EXERCISE OBJECTIVE: Reproduce the data below with every occurrence of "Screen dimensions" replaced by "Image size" and all other text unchanged. Leave the pictures out of your answer.

INFORMATION SHOWN:

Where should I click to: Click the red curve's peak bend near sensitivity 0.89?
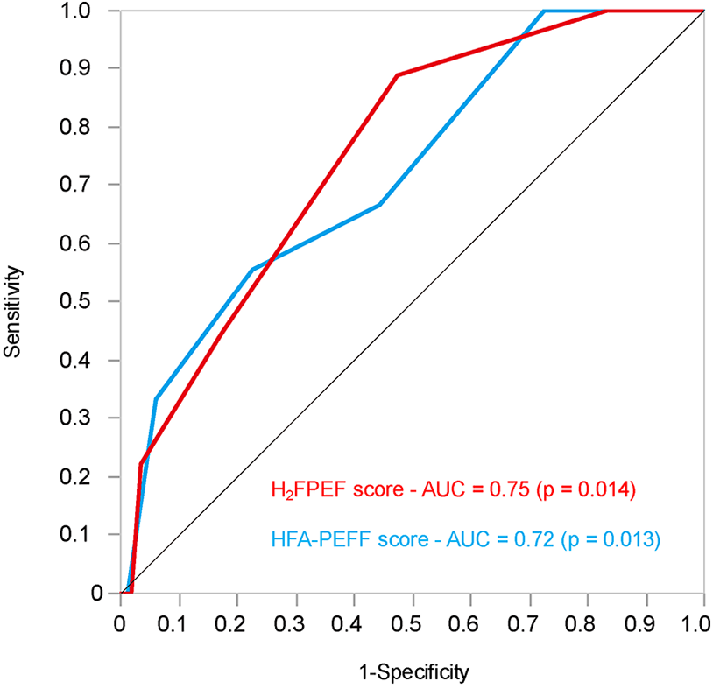tap(398, 75)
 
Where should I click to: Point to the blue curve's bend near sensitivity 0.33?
tap(156, 399)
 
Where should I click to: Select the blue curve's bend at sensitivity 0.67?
tap(379, 205)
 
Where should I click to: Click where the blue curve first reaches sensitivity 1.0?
tap(544, 11)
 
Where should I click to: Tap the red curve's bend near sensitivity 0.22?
tap(141, 464)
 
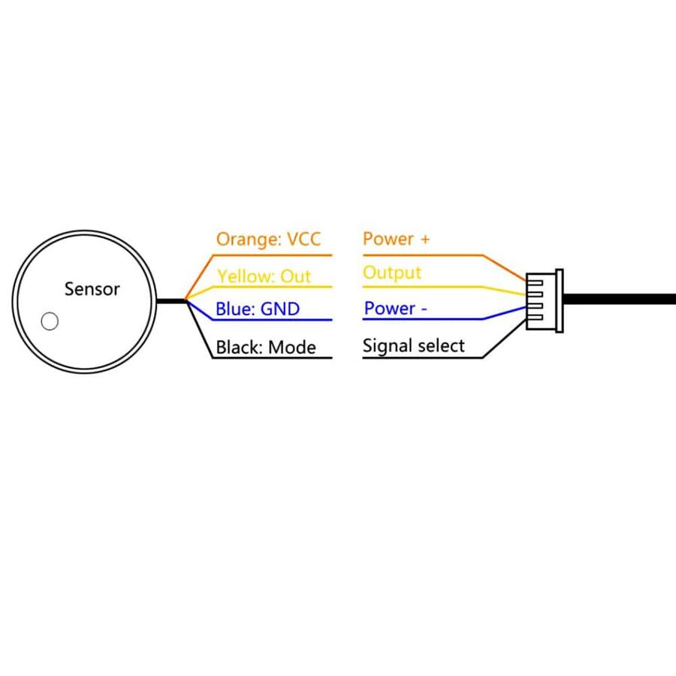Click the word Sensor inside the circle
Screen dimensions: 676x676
(x=92, y=289)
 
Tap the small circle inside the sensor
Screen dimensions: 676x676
(x=50, y=321)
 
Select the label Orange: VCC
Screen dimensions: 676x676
(x=268, y=240)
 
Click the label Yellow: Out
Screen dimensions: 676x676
(x=264, y=276)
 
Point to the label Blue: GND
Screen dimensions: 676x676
(x=258, y=309)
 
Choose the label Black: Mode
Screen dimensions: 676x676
(x=266, y=347)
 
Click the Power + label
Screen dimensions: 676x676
(x=396, y=238)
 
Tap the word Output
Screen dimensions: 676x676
(x=392, y=273)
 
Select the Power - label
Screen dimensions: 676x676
(x=395, y=308)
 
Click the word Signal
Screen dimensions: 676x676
(x=387, y=346)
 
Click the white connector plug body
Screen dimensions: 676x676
(x=545, y=301)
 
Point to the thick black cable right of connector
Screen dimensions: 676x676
(x=620, y=299)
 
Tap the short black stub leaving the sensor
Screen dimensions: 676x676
(x=171, y=301)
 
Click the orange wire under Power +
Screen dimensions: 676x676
(x=445, y=255)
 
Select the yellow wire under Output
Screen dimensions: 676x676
(x=444, y=287)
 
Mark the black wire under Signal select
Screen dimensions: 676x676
(x=444, y=358)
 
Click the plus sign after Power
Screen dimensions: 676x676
(x=426, y=240)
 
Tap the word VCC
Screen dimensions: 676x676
(x=304, y=239)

RESPONSE BELOW:
Where should I click to: Click the red curve's peak bend near sensitivity 0.89?
tap(398, 75)
 
Where should I click to: Point to the blue curve's bend near sensitivity 0.33?
tap(156, 399)
 
Where should I click to: Select the blue curve's bend at sensitivity 0.67?
tap(379, 205)
 
Where should I click to: Click where the blue curve first reaches sensitivity 1.0?
tap(544, 11)
 
Where should I click to: Tap the red curve's bend near sensitivity 0.22?
tap(141, 464)
 
Click the word Sensor inside the circle
Image size: 676x676
(x=92, y=289)
 
Tap the small circle inside the sensor
Image size: 676x676
(x=50, y=321)
 
Select the label Orange: VCC
Image size: 676x676
(x=268, y=240)
 
Click the label Yellow: Out
Image size: 676x676
(x=264, y=276)
 
Point to the label Blue: GND
Image size: 676x676
(x=258, y=309)
 
Choose the label Black: Mode
Image size: 676x676
(x=266, y=347)
 
Click the Power + label
Image size: 676x676
(x=396, y=238)
 
Tap the word Output
Image size: 676x676
(x=392, y=273)
 
Select the Power - label
Image size: 676x676
(x=395, y=308)
 
Click the word Signal
Image size: 676x676
(x=387, y=346)
 
Click the white connector plug body
Image size: 676x676
(x=545, y=301)
 
Point to the thick black cable right of connector
Image size: 676x676
(x=620, y=299)
 
Tap the short black stub leaving the sensor
Image size: 676x676
(x=171, y=301)
 
Click the orange wire under Power +
Image size: 676x676
(x=445, y=255)
 
Select the yellow wire under Output
Image size: 676x676
(x=444, y=287)
 
Mark the black wire under Signal select
Image size: 676x676
(x=444, y=358)
 
Click the plus sign after Power
Image size: 676x676
(x=426, y=240)
 
Tap the word VCC
Image size: 676x676
(x=304, y=239)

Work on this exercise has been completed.